EXERCISE OBJECTIVE:
Please reproduce each of the rows below word for word, with nothing changed.

Stored data entries:

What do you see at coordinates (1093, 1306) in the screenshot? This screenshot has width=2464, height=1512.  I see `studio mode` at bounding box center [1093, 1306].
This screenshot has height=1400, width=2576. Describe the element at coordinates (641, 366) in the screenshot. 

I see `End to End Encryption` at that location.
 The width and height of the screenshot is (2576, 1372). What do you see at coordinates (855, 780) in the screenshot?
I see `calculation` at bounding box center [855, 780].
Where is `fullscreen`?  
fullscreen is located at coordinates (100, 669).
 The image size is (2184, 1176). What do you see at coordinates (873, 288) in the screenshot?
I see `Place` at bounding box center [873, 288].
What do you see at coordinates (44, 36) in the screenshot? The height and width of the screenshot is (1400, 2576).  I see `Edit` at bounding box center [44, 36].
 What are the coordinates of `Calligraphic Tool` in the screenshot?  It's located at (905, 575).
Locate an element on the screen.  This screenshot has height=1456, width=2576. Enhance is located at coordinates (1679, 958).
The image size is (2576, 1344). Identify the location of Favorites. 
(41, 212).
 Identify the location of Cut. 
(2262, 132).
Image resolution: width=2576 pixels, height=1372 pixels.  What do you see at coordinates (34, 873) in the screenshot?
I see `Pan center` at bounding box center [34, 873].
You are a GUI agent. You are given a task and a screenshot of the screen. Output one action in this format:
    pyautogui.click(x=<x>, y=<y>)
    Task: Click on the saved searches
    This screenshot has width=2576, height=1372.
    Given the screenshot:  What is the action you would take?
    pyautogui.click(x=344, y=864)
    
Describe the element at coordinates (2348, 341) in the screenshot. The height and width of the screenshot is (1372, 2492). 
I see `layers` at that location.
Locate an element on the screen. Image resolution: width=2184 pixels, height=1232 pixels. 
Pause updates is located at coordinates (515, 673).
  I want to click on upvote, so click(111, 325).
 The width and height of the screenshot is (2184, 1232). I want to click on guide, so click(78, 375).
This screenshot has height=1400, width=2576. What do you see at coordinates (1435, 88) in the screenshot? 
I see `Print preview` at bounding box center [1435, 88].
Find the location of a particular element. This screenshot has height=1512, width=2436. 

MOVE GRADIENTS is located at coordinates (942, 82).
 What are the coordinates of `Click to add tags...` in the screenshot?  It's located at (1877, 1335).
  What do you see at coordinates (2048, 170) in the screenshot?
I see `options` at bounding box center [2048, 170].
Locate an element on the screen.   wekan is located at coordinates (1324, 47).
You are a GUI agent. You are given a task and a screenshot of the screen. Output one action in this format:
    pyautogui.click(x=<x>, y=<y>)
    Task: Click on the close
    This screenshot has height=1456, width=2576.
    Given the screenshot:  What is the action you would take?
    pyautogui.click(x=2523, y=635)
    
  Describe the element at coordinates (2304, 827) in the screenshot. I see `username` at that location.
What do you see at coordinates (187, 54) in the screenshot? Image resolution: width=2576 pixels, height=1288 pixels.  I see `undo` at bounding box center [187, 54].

ANSWER TO THE PROBLEM:
What do you see at coordinates (1093, 1306) in the screenshot? This screenshot has width=2464, height=1512.  I see `studio mode` at bounding box center [1093, 1306].
This screenshot has height=1400, width=2576. Describe the element at coordinates (641, 366) in the screenshot. 

I see `End to End Encryption` at that location.
 The width and height of the screenshot is (2576, 1372). What do you see at coordinates (855, 780) in the screenshot?
I see `calculation` at bounding box center [855, 780].
Where is `fullscreen`?  
fullscreen is located at coordinates (100, 669).
 The image size is (2184, 1176). What do you see at coordinates (873, 288) in the screenshot?
I see `Place` at bounding box center [873, 288].
What do you see at coordinates (44, 36) in the screenshot? The height and width of the screenshot is (1400, 2576).  I see `Edit` at bounding box center [44, 36].
 What are the coordinates of `Calligraphic Tool` in the screenshot?  It's located at (905, 575).
Locate an element on the screen.  This screenshot has height=1456, width=2576. Enhance is located at coordinates (1679, 958).
The image size is (2576, 1344). Identify the location of Favorites. 
(41, 212).
 Identify the location of Cut. 
(2262, 132).
Image resolution: width=2576 pixels, height=1372 pixels.  What do you see at coordinates (34, 873) in the screenshot?
I see `Pan center` at bounding box center [34, 873].
You are a GUI agent. You are given a task and a screenshot of the screen. Output one action in this format:
    pyautogui.click(x=<x>, y=<y>)
    Task: Click on the saved searches
    This screenshot has width=2576, height=1372.
    Given the screenshot:  What is the action you would take?
    pyautogui.click(x=344, y=864)
    
Describe the element at coordinates (2348, 341) in the screenshot. The height and width of the screenshot is (1372, 2492). 
I see `layers` at that location.
Locate an element on the screen. Image resolution: width=2184 pixels, height=1232 pixels. 
Pause updates is located at coordinates (515, 673).
  I want to click on upvote, so click(111, 325).
 The width and height of the screenshot is (2184, 1232). I want to click on guide, so click(78, 375).
This screenshot has height=1400, width=2576. What do you see at coordinates (1435, 88) in the screenshot? 
I see `Print preview` at bounding box center [1435, 88].
Find the location of a particular element. This screenshot has height=1512, width=2436. 

MOVE GRADIENTS is located at coordinates (942, 82).
 What are the coordinates of `Click to add tags...` in the screenshot?  It's located at (1877, 1335).
  What do you see at coordinates (2048, 170) in the screenshot?
I see `options` at bounding box center [2048, 170].
Locate an element on the screen.   wekan is located at coordinates (1324, 47).
You are a GUI agent. You are given a task and a screenshot of the screen. Output one action in this format:
    pyautogui.click(x=<x>, y=<y>)
    Task: Click on the close
    This screenshot has height=1456, width=2576.
    Given the screenshot:  What is the action you would take?
    pyautogui.click(x=2523, y=635)
    
  Describe the element at coordinates (2304, 827) in the screenshot. I see `username` at that location.
What do you see at coordinates (187, 54) in the screenshot? Image resolution: width=2576 pixels, height=1288 pixels.  I see `undo` at bounding box center [187, 54].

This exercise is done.